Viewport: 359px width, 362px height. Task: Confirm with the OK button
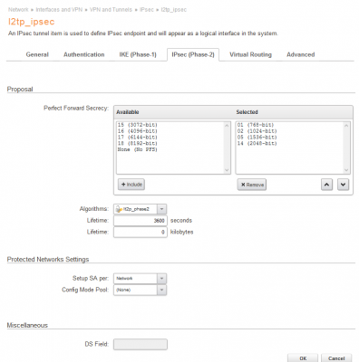pos(303,358)
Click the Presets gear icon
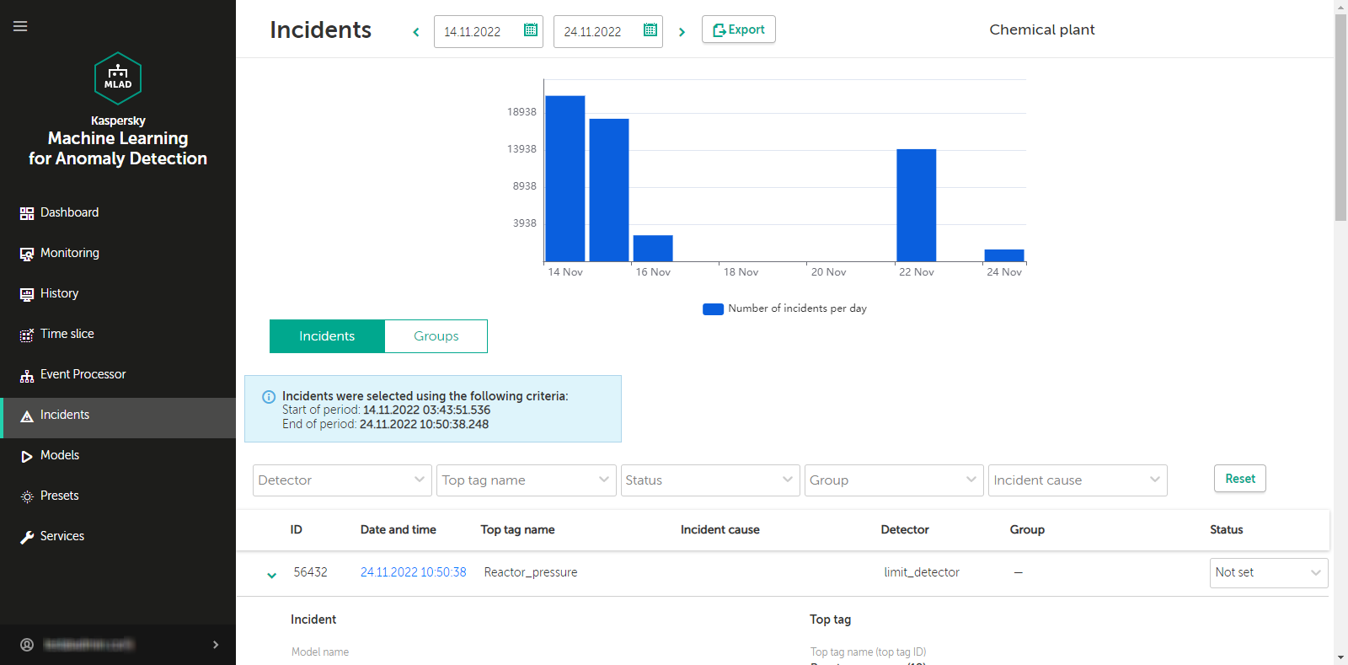The image size is (1348, 665). coord(27,496)
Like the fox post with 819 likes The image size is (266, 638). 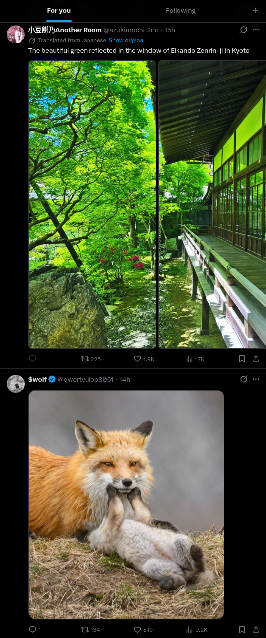[x=143, y=630]
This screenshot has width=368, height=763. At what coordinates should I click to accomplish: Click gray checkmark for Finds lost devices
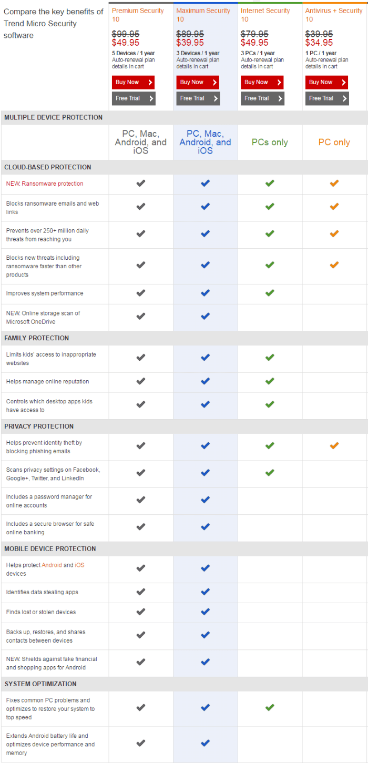tap(140, 612)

AIM OF THE EXERCISE
Only exact repeats of the lines from the one containing "This screenshot has" through the end of the listing above are wanted here; pictures are not.

RESPONSE TO THE EXERCISE
This screenshot has width=368, height=763. At what coordinates should I click to accomplish: Click gray checkmark for Finds lost devices
tap(140, 612)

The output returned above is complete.